All lines from the opening of the material up to and including the line with "Task: Tap the airplane mode status icon" should be transcribed exactly, pictures excepted.

#### [EXERCISE INPUTS]
---------------
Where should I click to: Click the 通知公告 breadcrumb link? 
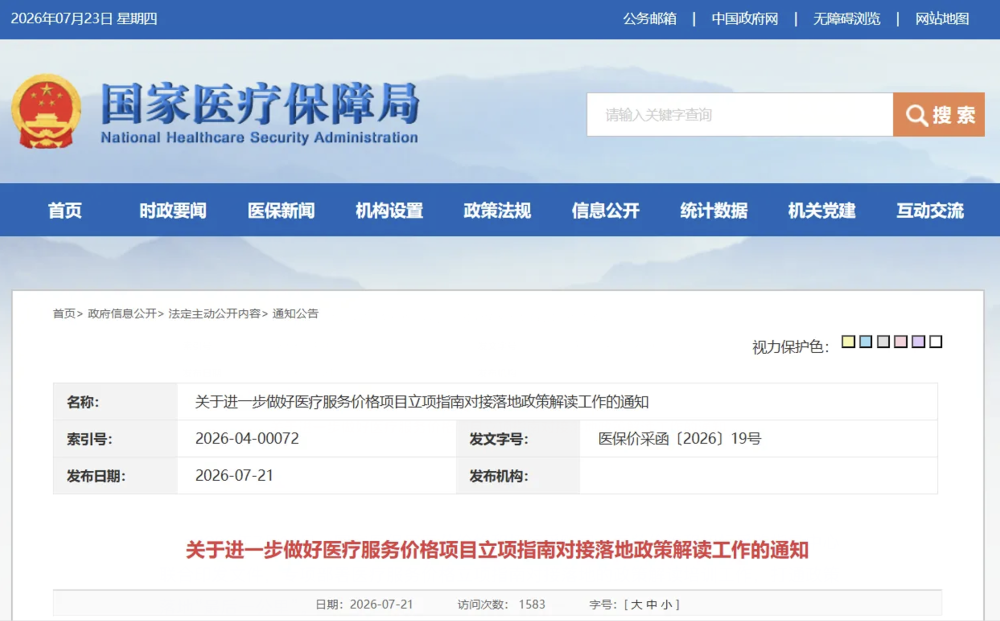(295, 313)
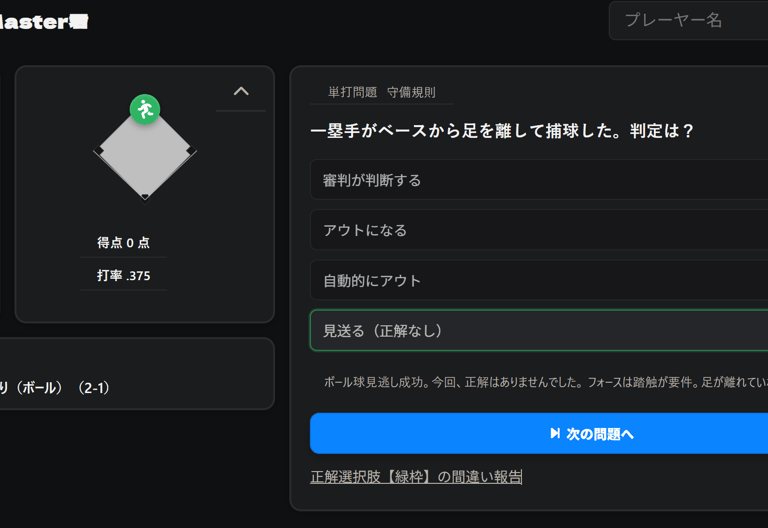Select highlighted option 見送る（正解なし）
Image resolution: width=768 pixels, height=528 pixels.
[540, 331]
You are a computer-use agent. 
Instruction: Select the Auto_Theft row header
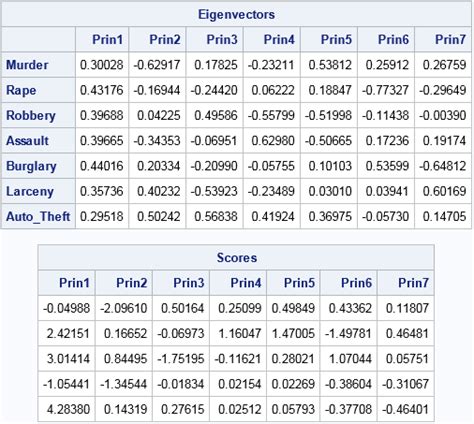[x=38, y=217]
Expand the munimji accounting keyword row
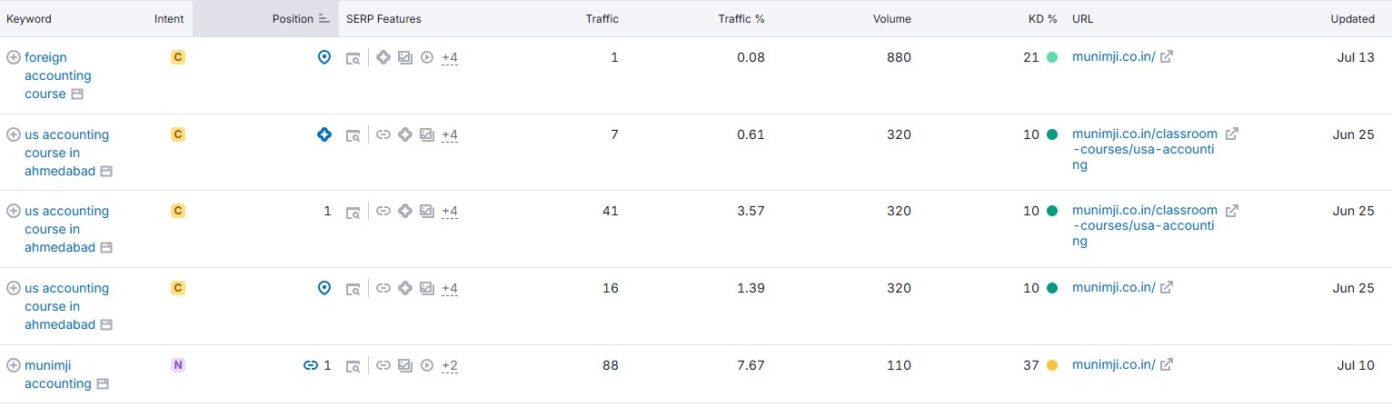Image resolution: width=1392 pixels, height=407 pixels. 13,366

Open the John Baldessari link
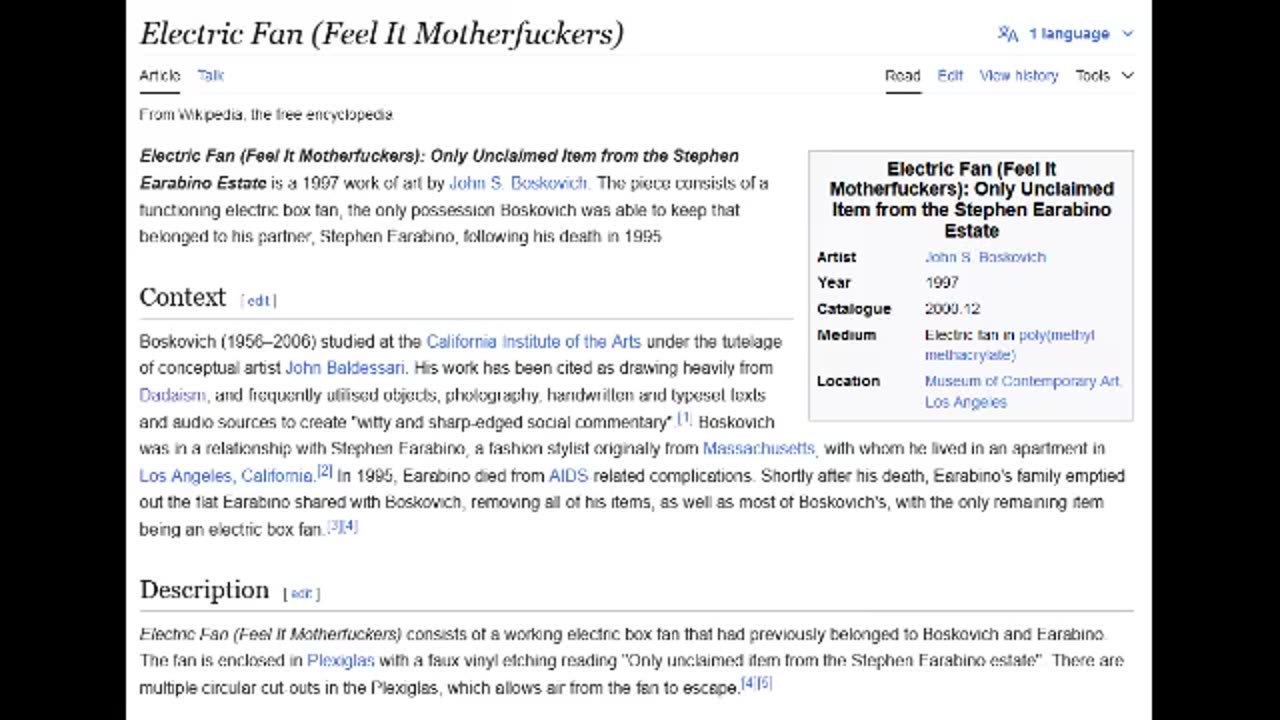tap(345, 368)
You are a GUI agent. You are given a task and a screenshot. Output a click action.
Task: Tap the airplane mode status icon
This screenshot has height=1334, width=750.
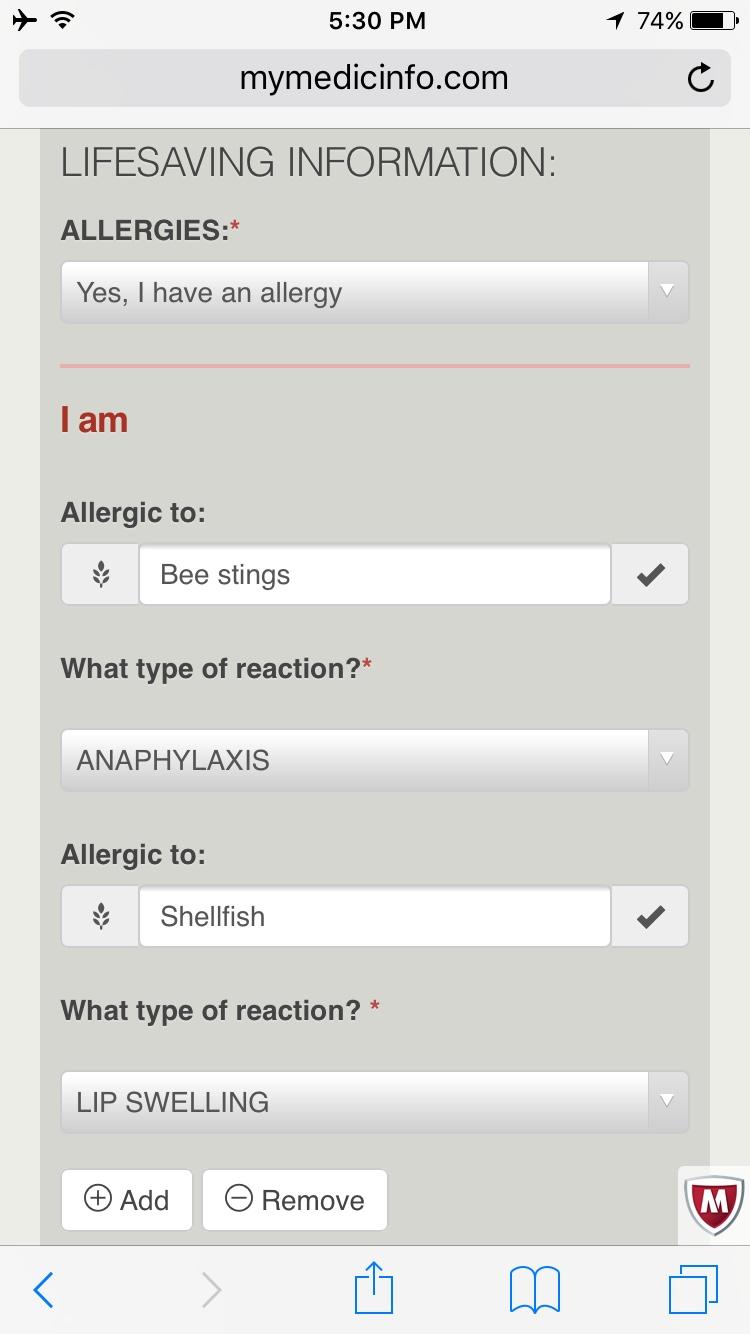(x=22, y=18)
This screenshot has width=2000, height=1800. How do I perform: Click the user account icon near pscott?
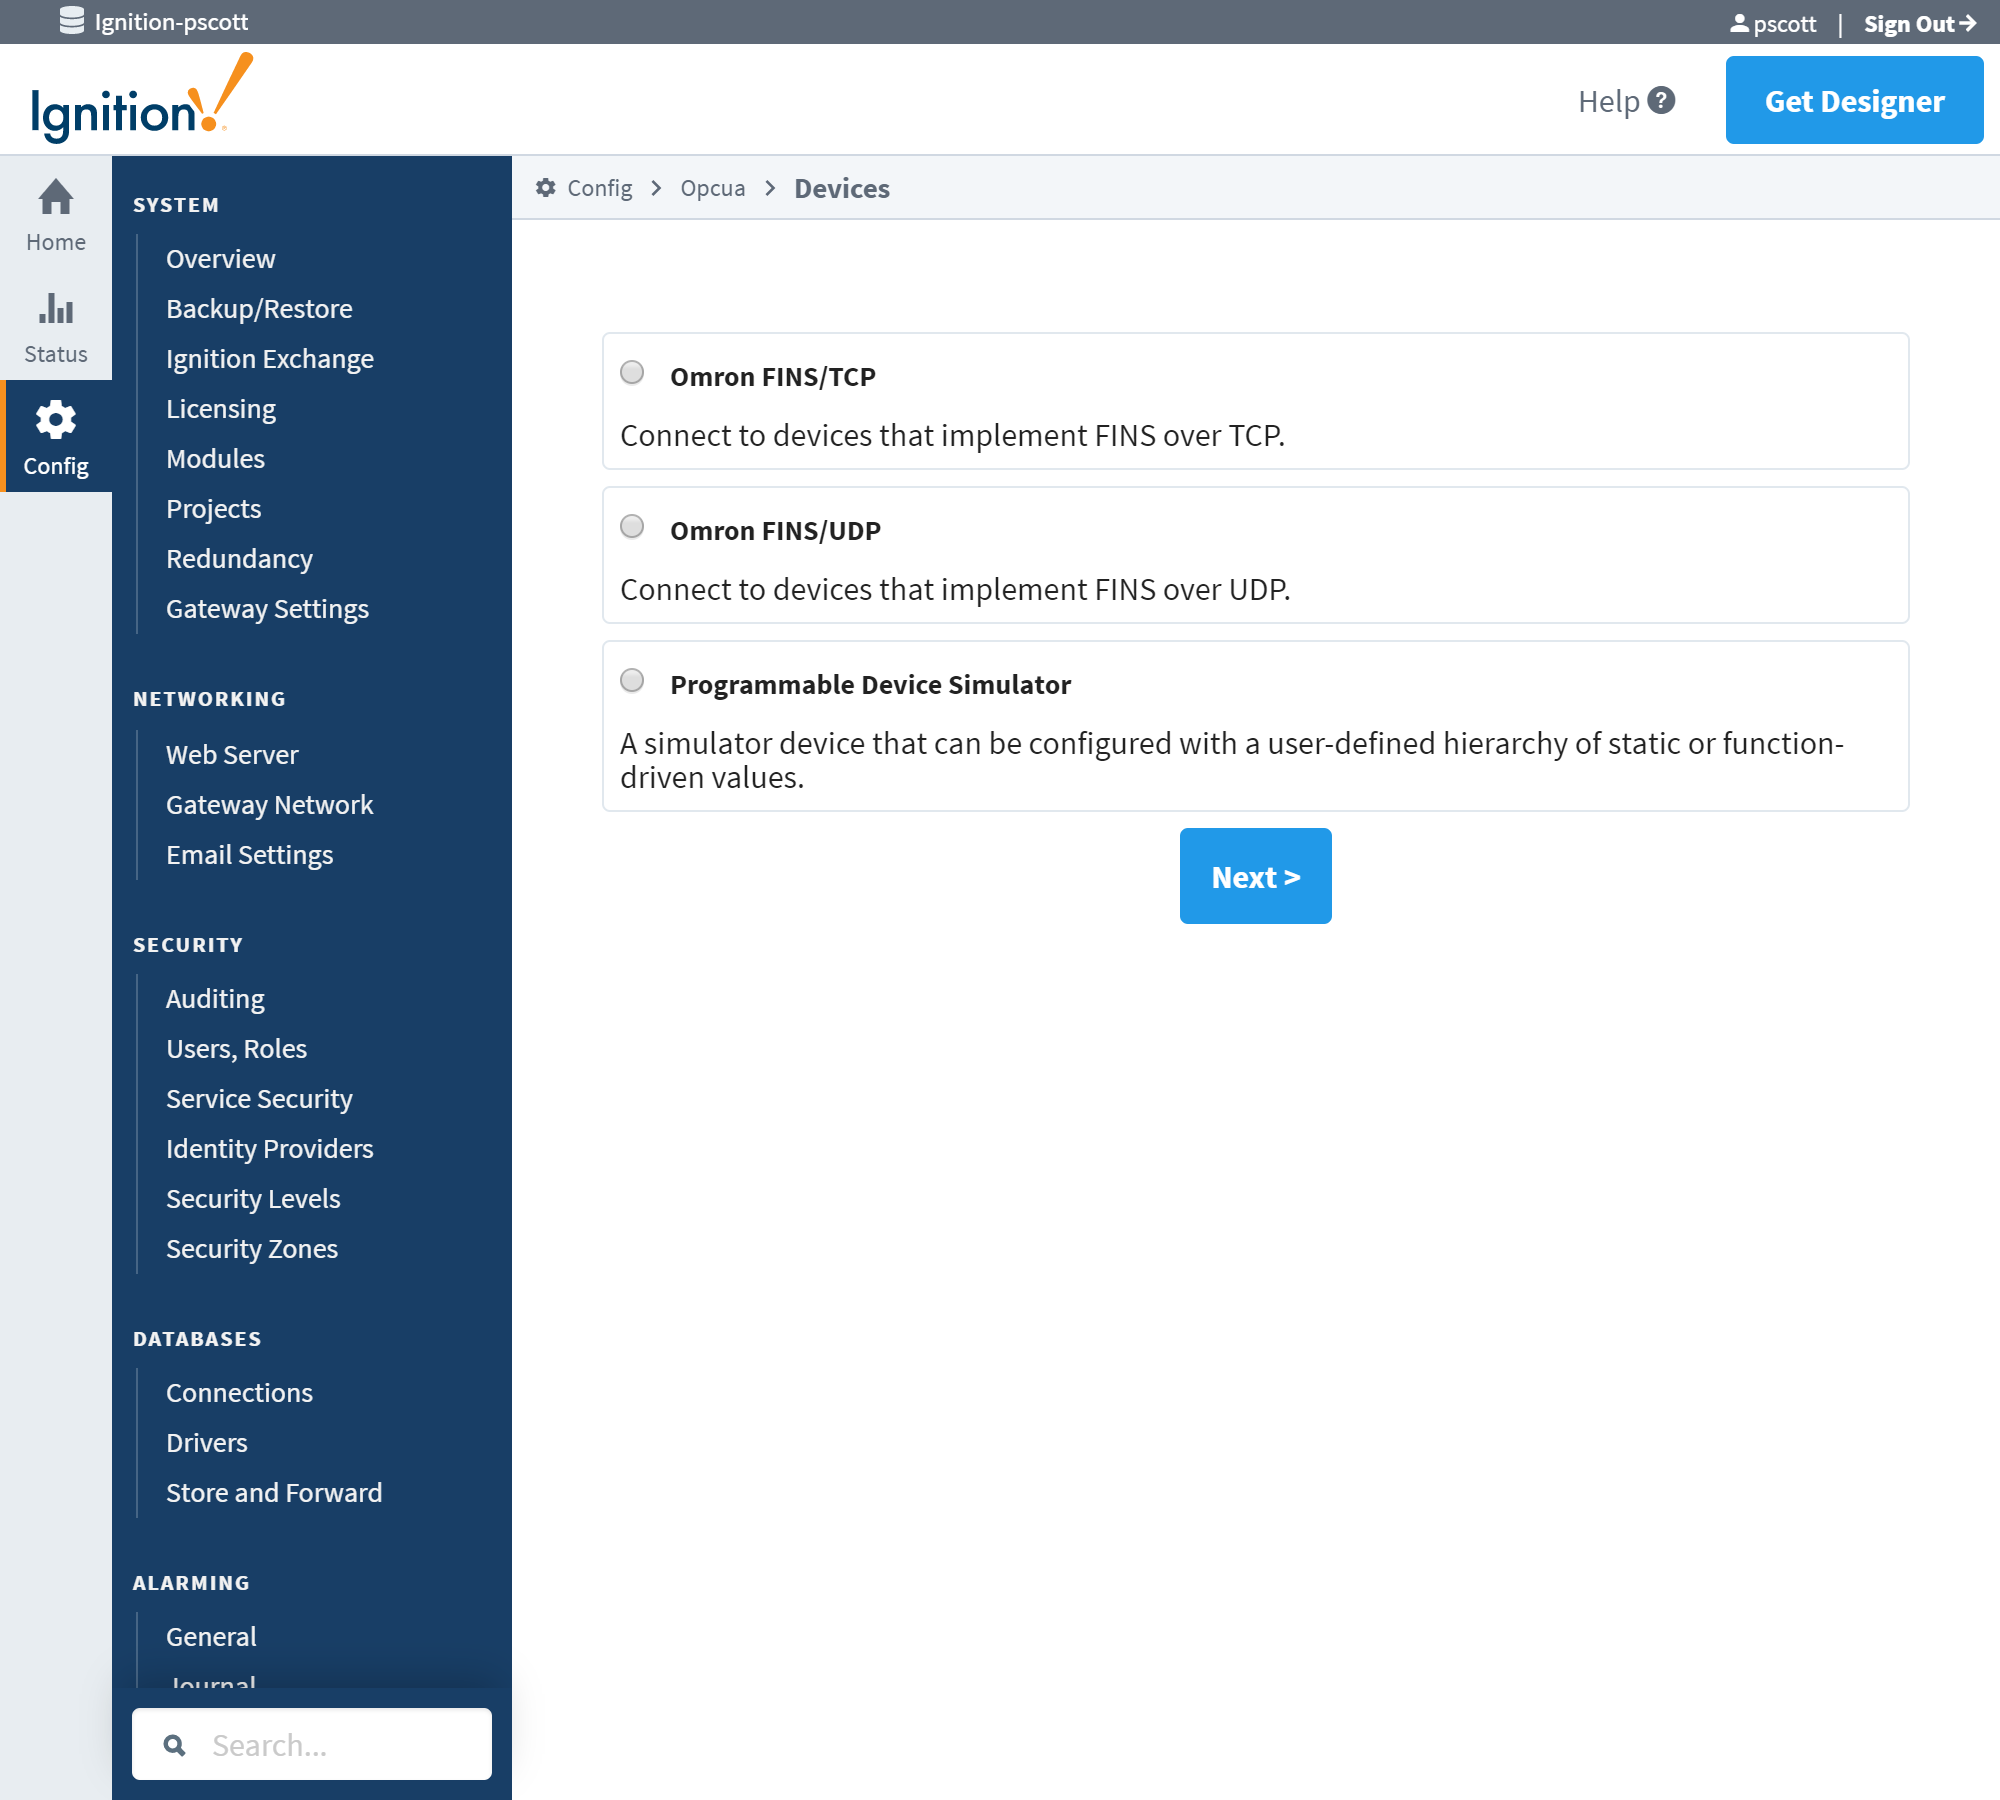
---------------
#### [SOLVED PROBLEM]
Where should I click to: Click the 通知公告 breadcrumb link? 
(295, 313)
Select highlighted option 見送る（正解なし）
Image resolution: width=768 pixels, height=528 pixels.
[540, 331]
You are a computer-use agent. 
Instruction: Select the Auto_Theft row header
[x=38, y=217]
Expand the munimji accounting keyword row
Image resolution: width=1392 pixels, height=407 pixels. 13,366

Open the John Baldessari link
tap(345, 368)
You are a GUI agent. You are given a task and a screenshot. Output a click action.
Task: Tap the airplane mode status icon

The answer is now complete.